Sylvia Plath’s Mirror: Summary and Critical Appreciation

Sylvia Plath’s Mirror: Summary and Critical Appreciation

   The poem is not at all enigmatic about its speaker as the very first line reveals the identity of the speaker-‘I am silver and exact’. In this poem the mirror describes its existence and its owner who grows older as the mirror watches. The first stanza describes the mirror, which seems to be like one of those people who don’t tell white lies-it’s truthful and exact but not cruel. The mirror describes itself as silver and exact. It is not judgemental about anybody but merely swallows what it perceives and reflects it back without any alteration. It considers itself a four cornered eye  of God, which sees everything for what it is .Most of the time the mirror looks across the empty room and meditates on the pink speckled wall  It has looked at the wall for so long that it describes the wall as ‘part of my heart’. The image of the wall is interrupted only by people who enter to look at themselves and the darkness that comes with night. The mirror imagines itself as a lake. A woman looks into it trying to discern who she really is by gazing at her reflection .Sometimes the woman prefers to look at herself in the candlelight or moon light, but these are liars because they mask her true appearance. Only the mirror gives her a faithful representation of herself.  Because of this honesty, the woman cries and wrings her hands. Nevertheless she can refrain from visiting the mirror over and over again.  Over the years the woman has ‘drowned a young girl’ in the mirror and now she sees  in her reflection an older woman, growing older day by day .The reflection of the old woman rises towards the owner of the reflection ‘ like a terrible fish.’
  The narrator of the poem is a wall mirror which is situated in what is likely a lady’s bedroom. The mirror has been personified here for the sake of serving the poetic purpose. As it is endowed human traits it makes the mirror capable of understanding monotony, human emotions, and apprehension. But it does not offer any moral judgement. It is able to observe and understand its owner as she grapples with the reality of aging.
   Compared to other Plath’s poem this one is difficult to analyse. The pivotal themes prevalent in this particular poem are time, appearance, old age, self-deception and frustration. The owner of the mirror struggles to reconcile herself with the fact that she is growing old day by day, which means loss of beauty and youth. Though she occasionally deludes herself with flattering liars like, the candle light, the moonlight, but in the mirror the truth is inescapably noticed by her making her even more frustrated .The mirror reflects an unadulterated image of the woman ,even though it is often discomforting, causing her ‘tears and agitation in hands.’
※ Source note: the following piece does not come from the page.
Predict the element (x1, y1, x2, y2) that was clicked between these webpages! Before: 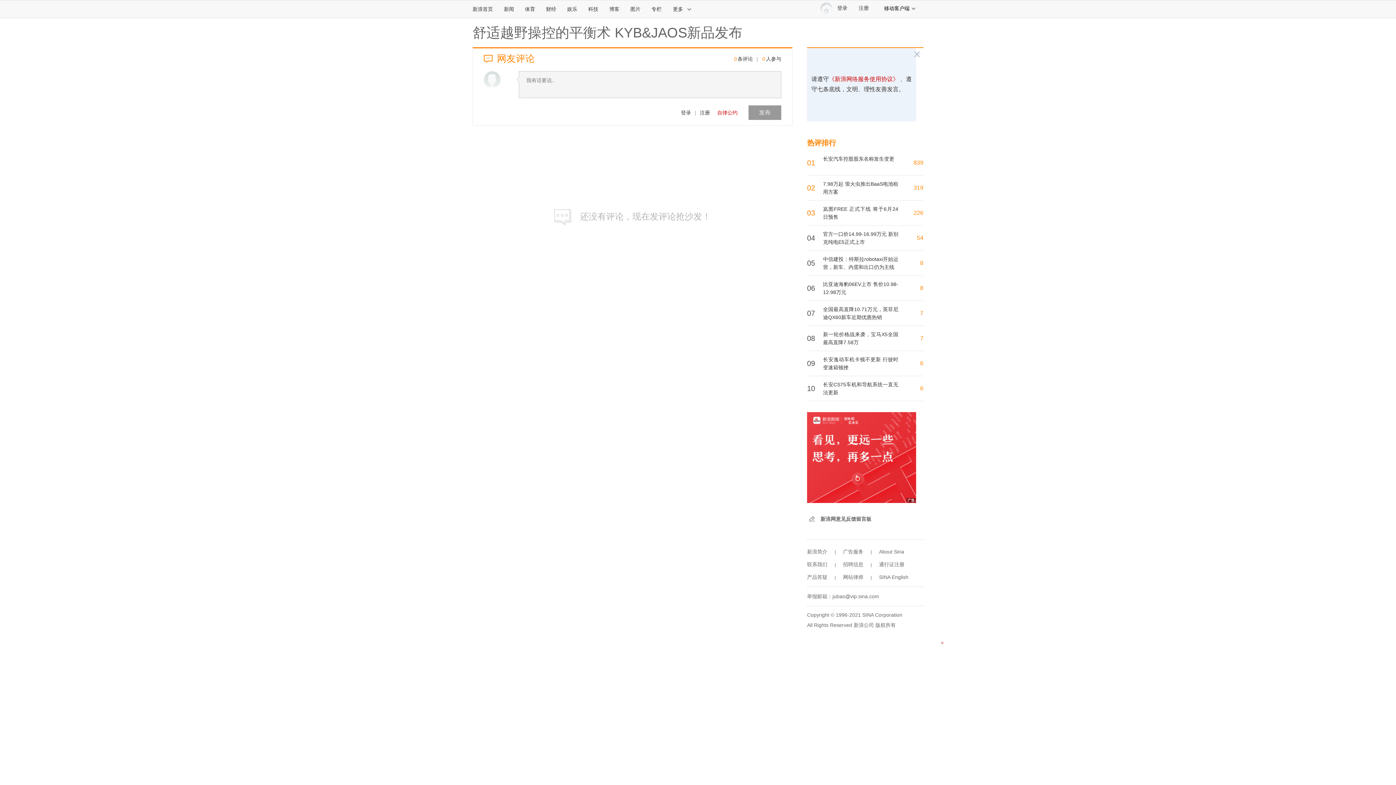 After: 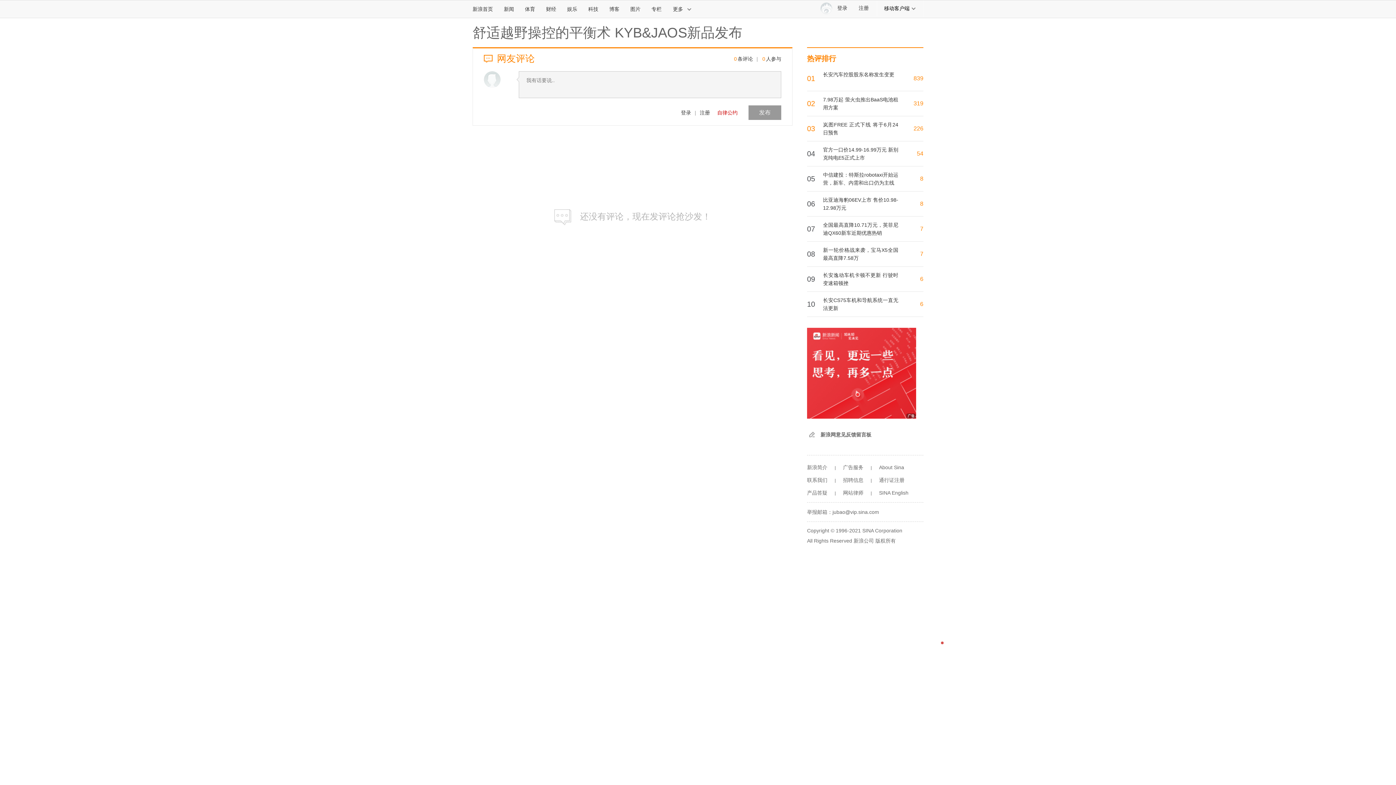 Action: bbox: (843, 561, 863, 567) label: 招聘信息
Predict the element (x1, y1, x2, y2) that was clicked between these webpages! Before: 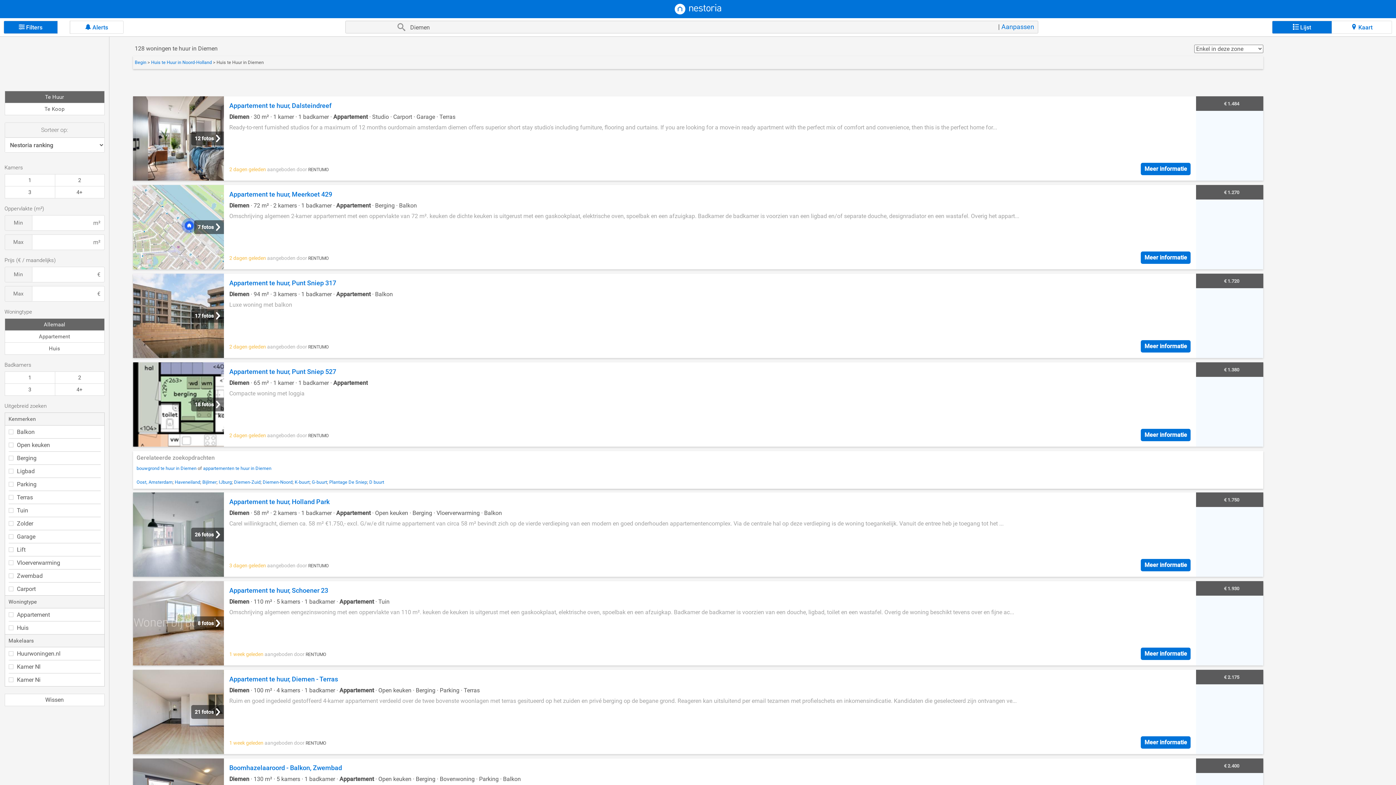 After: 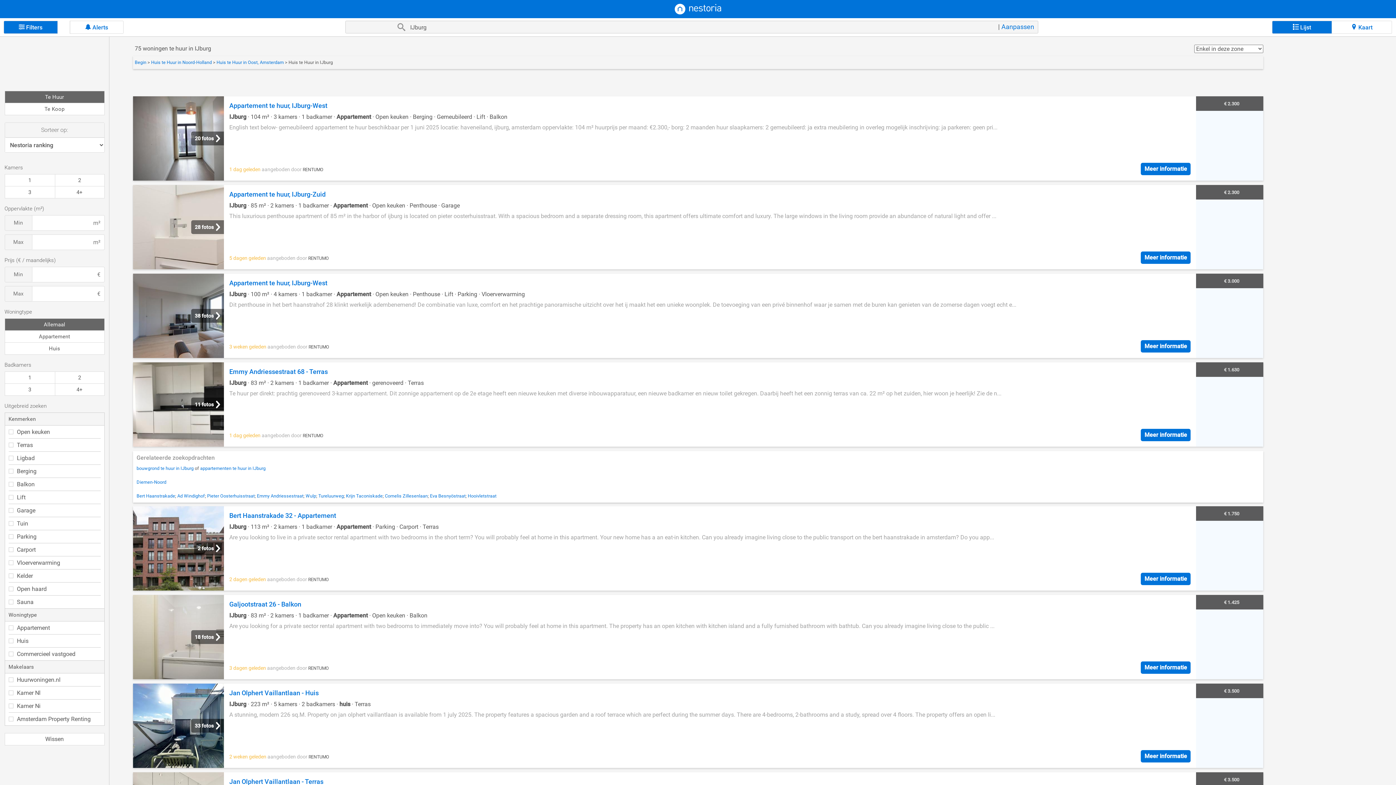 Action: label: IJburg bbox: (218, 479, 231, 485)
    The poem surely reminds the Greek myth of Narcissus and the legend of Snow White and the Seven Dwarfs. It also reveals the conflict of the inner and outer self of an aging woman. The outer self is more eager to nurture the delusional belief that her beauty is permanent .On the contrary, the inner self realises the fact the evanescent nature of feminine beauty. Overall the poem is a melancholy and bitter one that exemplifies the tension between inner and outer selves, as well as indicates preternaturally feminine problem of old age and loss of beauty.